● **Stored records**
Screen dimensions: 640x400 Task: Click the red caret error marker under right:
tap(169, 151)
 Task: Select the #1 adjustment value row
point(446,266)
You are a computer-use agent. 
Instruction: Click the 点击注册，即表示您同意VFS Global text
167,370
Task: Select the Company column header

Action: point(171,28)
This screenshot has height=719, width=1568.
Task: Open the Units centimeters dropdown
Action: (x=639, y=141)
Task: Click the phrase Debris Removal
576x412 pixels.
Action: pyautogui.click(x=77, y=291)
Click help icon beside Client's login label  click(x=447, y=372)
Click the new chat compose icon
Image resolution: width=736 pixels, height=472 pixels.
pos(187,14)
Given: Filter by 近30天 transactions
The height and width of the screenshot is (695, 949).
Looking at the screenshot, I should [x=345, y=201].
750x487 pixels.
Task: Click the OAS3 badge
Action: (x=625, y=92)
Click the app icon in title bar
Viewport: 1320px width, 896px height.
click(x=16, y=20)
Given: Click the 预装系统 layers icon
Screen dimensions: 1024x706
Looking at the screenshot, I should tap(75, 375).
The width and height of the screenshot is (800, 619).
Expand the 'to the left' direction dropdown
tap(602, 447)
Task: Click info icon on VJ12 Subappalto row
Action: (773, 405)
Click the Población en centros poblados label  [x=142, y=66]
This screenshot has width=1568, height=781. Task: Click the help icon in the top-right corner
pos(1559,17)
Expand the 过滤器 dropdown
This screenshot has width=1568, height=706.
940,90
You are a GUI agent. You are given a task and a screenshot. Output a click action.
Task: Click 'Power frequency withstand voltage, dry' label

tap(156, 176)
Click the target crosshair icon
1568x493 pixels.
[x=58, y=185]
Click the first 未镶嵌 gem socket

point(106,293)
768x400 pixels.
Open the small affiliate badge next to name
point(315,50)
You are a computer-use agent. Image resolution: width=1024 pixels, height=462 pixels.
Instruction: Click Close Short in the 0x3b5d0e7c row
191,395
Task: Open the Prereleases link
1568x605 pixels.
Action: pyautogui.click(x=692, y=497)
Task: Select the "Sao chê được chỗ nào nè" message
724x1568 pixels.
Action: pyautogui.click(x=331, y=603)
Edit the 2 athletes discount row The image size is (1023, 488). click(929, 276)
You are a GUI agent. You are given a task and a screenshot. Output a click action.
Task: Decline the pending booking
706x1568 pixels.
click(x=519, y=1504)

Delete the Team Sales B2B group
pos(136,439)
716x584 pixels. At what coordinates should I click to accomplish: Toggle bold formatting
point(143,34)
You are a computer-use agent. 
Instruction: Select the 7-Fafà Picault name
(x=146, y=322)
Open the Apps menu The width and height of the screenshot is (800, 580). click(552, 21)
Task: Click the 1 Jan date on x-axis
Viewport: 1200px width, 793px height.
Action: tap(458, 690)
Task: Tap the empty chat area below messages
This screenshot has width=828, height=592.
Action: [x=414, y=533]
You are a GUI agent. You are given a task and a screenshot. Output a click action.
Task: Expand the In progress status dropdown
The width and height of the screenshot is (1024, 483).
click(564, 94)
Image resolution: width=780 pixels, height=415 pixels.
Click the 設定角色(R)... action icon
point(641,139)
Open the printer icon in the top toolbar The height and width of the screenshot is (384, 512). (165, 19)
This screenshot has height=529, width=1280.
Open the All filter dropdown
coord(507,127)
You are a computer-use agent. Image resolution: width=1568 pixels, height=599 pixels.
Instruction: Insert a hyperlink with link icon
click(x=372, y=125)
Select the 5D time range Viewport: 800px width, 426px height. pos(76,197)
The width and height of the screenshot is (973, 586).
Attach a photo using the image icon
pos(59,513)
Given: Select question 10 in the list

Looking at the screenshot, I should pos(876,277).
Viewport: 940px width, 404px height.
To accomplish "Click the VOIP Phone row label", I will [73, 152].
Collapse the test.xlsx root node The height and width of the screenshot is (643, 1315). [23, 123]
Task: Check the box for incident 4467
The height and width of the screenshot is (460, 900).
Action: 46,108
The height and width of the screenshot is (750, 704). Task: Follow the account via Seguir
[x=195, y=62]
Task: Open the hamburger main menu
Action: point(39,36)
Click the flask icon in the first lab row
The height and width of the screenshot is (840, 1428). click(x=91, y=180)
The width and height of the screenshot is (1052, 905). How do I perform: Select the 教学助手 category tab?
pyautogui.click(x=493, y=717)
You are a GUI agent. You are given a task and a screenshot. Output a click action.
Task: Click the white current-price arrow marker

● **Assignment**
Only lines with the word "computer" count here; copy every one from the records.

● **Exercise output**
You are a computer-use agent. 
You are a computer-use agent. Image resolution: width=1024 pixels, height=462 pixels.
You are a computer-use agent. 
You are a computer-use agent. Image resolution: width=1568 pixels, height=599 pixels.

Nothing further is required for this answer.